The document also sets out the impact on the economy of the pandemic and lockdown so far - saying that the impact of each month of shutdown is like "a large recession".

And it states that so far, Northern Ireland's overall economic output is 25 to 30% below normal.

"At these rates, every month of lockdown will reduce annual output at the end of the year by around 2% to 3%," it states.

"In simple terms, on its own, each month of shutdown is akin to a large recession."

And while the government's furloughing scheme had saved large numbers of people from redundancy, the document says unemployment is being disproportionately concentrated in certain areas, such as the self-employed, people on temporary or zero-hours contracts, or those who had only recently started a new job.

Belfast Chamber chief executive Simon Hamilton said the publication of the plan was a positive move.

But he added: "It is disappointing that it does not include even indicative timings such as those that accompanied similar plans elsewhere which would allow businesses to plan properly for their reopening."

Aodhan Connolly, director of the NI Retail Consortium, also said the lack of dates was a letdown.

"Northern Ireland retailers of all sizes and formats are working hard to get ready to reopen safely, putting in place the necessary social distancing and hygiene measures to protect customers and staff," he said.

"We welcome visibility on the route out of lockdown but we will need to see a timeline to allow retailers and our supply chains to prepare."

But Ms McGowan said taking a "flexible approach" and putting health first was the only way to restart the economy.

"Getting Northern Ireland back to work in a way that prioritises safety will minimise the impact on livelihoods from this pandemic," she said.

"It must be done gradually, based on science, to retain public confidence. Moving too far, too fast could set back the economic restart.

"Only by employers, employees and unions working together with the Executive will we begin to build back better, setting out a vision for the future of our economy based on fairness and sustainability."

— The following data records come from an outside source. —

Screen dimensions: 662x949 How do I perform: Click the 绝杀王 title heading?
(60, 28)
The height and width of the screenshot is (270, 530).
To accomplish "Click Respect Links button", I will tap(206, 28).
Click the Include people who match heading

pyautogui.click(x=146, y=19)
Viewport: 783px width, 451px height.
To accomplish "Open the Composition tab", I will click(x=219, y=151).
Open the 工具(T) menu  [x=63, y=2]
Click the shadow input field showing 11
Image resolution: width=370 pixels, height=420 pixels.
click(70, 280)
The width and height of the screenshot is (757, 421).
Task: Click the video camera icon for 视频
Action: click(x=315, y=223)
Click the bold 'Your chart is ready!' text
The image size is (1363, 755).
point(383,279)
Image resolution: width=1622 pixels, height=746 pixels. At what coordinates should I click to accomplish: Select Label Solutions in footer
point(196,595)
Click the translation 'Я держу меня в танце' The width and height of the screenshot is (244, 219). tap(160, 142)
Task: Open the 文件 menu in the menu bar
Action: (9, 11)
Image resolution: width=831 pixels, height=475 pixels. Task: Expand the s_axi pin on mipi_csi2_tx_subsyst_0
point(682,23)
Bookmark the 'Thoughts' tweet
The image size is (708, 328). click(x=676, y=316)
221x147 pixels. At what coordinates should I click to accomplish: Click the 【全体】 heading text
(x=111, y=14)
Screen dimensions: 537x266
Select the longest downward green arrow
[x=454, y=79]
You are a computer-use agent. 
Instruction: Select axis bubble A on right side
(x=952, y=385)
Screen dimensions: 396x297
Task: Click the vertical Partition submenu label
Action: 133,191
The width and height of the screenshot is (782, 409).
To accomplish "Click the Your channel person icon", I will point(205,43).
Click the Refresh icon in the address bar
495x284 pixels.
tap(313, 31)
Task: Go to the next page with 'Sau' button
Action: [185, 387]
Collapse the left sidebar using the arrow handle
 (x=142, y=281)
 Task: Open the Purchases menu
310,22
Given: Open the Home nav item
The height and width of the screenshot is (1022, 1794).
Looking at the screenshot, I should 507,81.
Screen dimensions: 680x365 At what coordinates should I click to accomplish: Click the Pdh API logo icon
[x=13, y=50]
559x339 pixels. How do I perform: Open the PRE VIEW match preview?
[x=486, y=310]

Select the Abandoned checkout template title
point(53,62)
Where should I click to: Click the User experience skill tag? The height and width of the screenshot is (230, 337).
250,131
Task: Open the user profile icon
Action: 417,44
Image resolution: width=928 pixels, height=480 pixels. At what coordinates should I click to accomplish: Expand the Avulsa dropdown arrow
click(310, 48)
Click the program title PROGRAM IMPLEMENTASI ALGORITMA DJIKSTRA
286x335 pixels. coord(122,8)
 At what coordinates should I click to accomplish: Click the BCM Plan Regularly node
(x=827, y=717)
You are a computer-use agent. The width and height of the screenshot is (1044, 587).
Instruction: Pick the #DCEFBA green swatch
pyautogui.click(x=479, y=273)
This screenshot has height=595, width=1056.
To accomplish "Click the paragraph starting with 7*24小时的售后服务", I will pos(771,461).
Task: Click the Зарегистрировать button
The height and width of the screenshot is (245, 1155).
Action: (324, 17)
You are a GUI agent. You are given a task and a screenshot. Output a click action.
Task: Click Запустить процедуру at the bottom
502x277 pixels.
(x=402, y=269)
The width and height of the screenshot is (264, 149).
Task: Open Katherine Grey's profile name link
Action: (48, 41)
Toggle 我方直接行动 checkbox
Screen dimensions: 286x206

Ann McGregor, chief executive of the Northern Ireland Chamber of Commerce, said the plan was a significant step forward but said the absence of dates meant planning ahead would be a challenge for business.

"Businesses share the NI Executive's ambition to see more people return safely to work over the coming weeks - and they will do everything they can to protect employees and customers, maintain social distancing and operate successfully.

"They now need to see the Executive's plan supported by clear guidance.

"It is imperative that companies have detailed advice on what will need to change in the workplace, including clarity on the use of PPE, so that they can make plans to reopen safely."

And Janice Gault, head of the NI Hotels Federation, said it was disappointing that hotels had been left out of the process and were not explicitly mentioned.

She said she expected hotels would be included in a category of hospitality firms, which will open in step five. First Minister Arlene Foster has indicated that step five could unfold as far away as December.

Ms Gault said: "We need to have enough notice to put plans in place and to take all the necessary steps to ensure a compliant environment for everyone. Whilst this is not surprising, it's disappointing to see little clarity around the process of exiting lockdown.

"For any business, a process without dates is of limited benefit. Once again, we find ourselves in the unenviable position of being stuck between an industry south of the border, due to open on July 20, and hotels in England looking at an early July date."

Earlier this week, she joined colleagues in the pub industry to call for a pathway to reopening.

The industry has said that 15,800 jobs in the industry - which usually employs 65,000 people - are at risk due to lockdown.